====== MATERIALS PROVIDED

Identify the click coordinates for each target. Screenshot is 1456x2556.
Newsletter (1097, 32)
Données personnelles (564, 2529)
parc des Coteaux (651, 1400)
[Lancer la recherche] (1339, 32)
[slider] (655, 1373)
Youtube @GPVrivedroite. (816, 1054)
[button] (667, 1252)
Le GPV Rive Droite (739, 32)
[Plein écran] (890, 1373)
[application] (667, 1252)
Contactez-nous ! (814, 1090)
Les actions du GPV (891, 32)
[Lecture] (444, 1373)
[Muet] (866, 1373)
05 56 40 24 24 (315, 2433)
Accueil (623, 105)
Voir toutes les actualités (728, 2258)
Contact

============

### [WHAT YOU NEED TO DO]
What you should produce is an exact retyping of every line above.

### [SOLUTION]
Identify the click coordinates for each target. Screenshot is 1456x2556.
Newsletter (1097, 32)
Données personnelles (564, 2529)
parc des Coteaux (651, 1400)
[Lancer la recherche] (1339, 32)
[slider] (655, 1373)
Youtube @GPVrivedroite. (816, 1054)
[button] (667, 1252)
Le GPV Rive Droite (739, 32)
[Plein écran] (890, 1373)
[application] (667, 1252)
Contactez-nous ! (814, 1090)
Les actions du GPV (891, 32)
[Lecture] (444, 1373)
[Muet] (866, 1373)
05 56 40 24 24 (315, 2433)
Accueil (623, 105)
Voir toutes les actualités (728, 2258)
Contact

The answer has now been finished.